STATUTORY INDEXING:   
Definition of Owner [3101(2)(h)] 
Definition of Registrant [3101(2)(i)]
Disqualification for Uninsured Owners or Registrants of Involved Motor Vehicles or Motorcycles [3113(b)]
One-Year Notice Rule Limitation [3145(1)]
Time Limitations Applicable to Enforcing Indemnity or Reimbursement Rights Against Third Parties [3175(3)]

TOPICAL INDEXING:   
Collateral Estoppel and Res Judicata 


CASE SUMMARY: 
In this unanimous unpublished per curiam opinion, the Court of Appeals held that where the court in a previous action between an injured person and Farm Bureau determined that the injured person was not disqualified from benefits, that prior decision was not res judicata in a second action by Farm Bureau seeking reimbursement from Progressive for the benefits it had been ordered to pay.  However, the court remanded the matter for further proceedings as to whether the injured party was, in fact, the owner of an uninsured motor vehicle within the meaning of MCL 500.3113(b).

In the first action, Farm Bureau was determined by the court to owe benefits to the injured party, Oussama Chaar, even though he was involved in an accident while driving an uninsured motor vehicle owned by Nour, Inc.  The trial court in the first action determined that Chaar was not an owner of the uninsured vehicle and, therefore, was entitled to benefits and not disqualified by reason of the provisions of MCL 500.3113(b).

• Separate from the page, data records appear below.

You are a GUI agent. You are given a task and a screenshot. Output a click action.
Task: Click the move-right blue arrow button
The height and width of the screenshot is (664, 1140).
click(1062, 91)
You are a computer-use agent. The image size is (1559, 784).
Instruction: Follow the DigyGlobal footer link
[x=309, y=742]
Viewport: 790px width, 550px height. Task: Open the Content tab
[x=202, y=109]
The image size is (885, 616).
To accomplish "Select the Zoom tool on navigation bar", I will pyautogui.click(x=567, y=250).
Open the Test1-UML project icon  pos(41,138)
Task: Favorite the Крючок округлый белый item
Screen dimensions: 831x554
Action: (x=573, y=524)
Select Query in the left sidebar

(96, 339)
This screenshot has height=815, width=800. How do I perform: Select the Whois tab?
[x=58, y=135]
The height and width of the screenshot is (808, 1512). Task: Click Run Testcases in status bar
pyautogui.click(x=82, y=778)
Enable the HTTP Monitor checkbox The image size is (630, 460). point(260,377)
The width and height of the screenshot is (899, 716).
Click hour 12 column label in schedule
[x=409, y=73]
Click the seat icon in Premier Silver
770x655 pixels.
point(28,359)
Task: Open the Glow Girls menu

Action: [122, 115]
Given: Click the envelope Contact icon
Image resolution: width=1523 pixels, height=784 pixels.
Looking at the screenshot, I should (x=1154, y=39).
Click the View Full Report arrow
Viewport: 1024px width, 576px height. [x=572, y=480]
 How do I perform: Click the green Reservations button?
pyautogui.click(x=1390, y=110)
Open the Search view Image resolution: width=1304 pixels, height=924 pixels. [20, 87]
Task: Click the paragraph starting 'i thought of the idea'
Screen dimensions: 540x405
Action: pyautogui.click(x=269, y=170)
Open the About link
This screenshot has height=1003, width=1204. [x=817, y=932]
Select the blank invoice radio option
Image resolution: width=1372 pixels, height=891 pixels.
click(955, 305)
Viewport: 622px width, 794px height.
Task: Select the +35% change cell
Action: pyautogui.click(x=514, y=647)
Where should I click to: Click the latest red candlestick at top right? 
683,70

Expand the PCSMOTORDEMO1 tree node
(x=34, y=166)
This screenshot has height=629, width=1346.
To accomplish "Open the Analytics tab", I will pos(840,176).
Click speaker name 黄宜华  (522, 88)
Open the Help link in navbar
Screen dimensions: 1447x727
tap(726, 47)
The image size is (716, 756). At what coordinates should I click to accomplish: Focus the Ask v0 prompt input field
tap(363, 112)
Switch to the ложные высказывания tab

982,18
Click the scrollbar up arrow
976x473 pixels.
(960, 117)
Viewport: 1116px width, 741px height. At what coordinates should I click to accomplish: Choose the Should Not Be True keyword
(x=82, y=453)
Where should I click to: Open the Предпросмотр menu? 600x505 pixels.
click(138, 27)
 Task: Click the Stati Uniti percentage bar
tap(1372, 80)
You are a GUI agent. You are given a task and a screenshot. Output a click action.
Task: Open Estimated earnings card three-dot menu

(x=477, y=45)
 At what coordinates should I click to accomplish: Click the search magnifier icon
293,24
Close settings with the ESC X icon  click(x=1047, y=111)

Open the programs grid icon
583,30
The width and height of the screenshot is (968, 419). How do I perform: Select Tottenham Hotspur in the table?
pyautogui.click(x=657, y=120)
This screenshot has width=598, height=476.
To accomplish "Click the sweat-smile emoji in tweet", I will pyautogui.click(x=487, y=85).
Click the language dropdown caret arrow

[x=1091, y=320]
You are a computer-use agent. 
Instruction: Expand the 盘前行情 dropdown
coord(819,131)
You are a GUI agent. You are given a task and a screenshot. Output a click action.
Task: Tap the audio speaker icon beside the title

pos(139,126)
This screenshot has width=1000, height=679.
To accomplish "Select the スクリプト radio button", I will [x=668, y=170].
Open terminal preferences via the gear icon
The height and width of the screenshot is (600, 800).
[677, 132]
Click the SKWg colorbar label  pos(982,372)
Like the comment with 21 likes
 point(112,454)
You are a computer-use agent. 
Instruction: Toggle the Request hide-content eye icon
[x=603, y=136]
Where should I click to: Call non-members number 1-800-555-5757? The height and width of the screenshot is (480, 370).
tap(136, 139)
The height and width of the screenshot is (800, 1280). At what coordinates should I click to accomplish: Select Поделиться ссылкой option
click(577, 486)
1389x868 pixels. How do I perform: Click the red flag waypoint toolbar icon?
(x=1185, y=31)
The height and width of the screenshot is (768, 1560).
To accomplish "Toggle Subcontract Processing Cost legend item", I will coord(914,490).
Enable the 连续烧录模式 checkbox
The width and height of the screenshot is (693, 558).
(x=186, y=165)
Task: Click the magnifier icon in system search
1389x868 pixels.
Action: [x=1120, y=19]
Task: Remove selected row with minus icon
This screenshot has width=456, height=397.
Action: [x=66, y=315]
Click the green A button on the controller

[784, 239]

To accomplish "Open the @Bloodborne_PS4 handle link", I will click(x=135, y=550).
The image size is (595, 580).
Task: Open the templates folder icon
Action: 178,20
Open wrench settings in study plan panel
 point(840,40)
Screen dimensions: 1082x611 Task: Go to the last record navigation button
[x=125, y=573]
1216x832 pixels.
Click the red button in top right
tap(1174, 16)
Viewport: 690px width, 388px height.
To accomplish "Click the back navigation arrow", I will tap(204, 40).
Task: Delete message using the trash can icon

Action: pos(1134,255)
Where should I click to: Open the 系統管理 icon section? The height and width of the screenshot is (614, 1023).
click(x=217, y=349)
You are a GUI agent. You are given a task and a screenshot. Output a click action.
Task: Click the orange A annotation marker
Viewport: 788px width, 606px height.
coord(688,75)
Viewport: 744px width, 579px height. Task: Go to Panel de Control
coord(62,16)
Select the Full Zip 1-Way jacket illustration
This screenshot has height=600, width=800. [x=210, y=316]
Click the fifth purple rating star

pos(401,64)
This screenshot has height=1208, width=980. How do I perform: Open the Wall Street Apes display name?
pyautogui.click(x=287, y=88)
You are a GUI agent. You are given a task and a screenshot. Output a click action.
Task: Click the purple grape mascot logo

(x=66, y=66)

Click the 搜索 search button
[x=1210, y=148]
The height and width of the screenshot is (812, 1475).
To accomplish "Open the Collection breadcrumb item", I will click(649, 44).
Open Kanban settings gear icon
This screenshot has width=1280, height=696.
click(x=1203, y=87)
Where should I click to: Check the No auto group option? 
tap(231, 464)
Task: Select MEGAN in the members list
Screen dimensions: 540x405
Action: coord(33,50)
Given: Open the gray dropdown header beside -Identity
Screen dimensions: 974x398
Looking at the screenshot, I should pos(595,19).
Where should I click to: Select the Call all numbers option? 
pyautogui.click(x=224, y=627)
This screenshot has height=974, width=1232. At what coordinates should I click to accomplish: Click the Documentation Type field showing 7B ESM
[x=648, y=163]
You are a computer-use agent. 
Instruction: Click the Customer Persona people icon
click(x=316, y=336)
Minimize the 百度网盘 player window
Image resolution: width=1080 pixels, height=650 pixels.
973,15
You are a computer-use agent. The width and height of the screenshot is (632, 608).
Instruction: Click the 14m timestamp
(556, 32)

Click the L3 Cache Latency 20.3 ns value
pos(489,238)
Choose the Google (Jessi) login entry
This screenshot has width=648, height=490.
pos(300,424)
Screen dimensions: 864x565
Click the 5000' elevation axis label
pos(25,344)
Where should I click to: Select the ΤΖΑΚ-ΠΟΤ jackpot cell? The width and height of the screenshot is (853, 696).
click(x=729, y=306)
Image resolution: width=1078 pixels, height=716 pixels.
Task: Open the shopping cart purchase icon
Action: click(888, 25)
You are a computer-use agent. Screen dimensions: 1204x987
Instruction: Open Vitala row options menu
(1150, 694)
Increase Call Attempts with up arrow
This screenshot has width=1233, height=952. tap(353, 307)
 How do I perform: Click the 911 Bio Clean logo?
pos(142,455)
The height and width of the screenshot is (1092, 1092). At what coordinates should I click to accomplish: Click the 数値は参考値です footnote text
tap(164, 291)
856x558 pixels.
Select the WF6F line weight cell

Farm Bureau had been assigned the matter by the Assigned Claims Facility and, after the court’s ruling, paid the benefits and then sued Progressive, arguing that Progressive Insurance Company was higher in order of priorities for no-fault benefits because it issued a policy for Nour, Inc., owner of the vehicle which was involved in the accident.

In addressing Progressive’s contention that the trial court in the second action erred in granting summary disposition to Farm Bureau under the doctrine of res judicata, the Court of Appeals held that the doctrine of res judicata required satisfaction of four elements:  “(1) the prior action was decided on the merits; (2) the prior judgment was a final decision; (3) the matter contested in the present action was, or could have been, resolved in the prior action; and (4) both actions involved the same parties or their privies.” 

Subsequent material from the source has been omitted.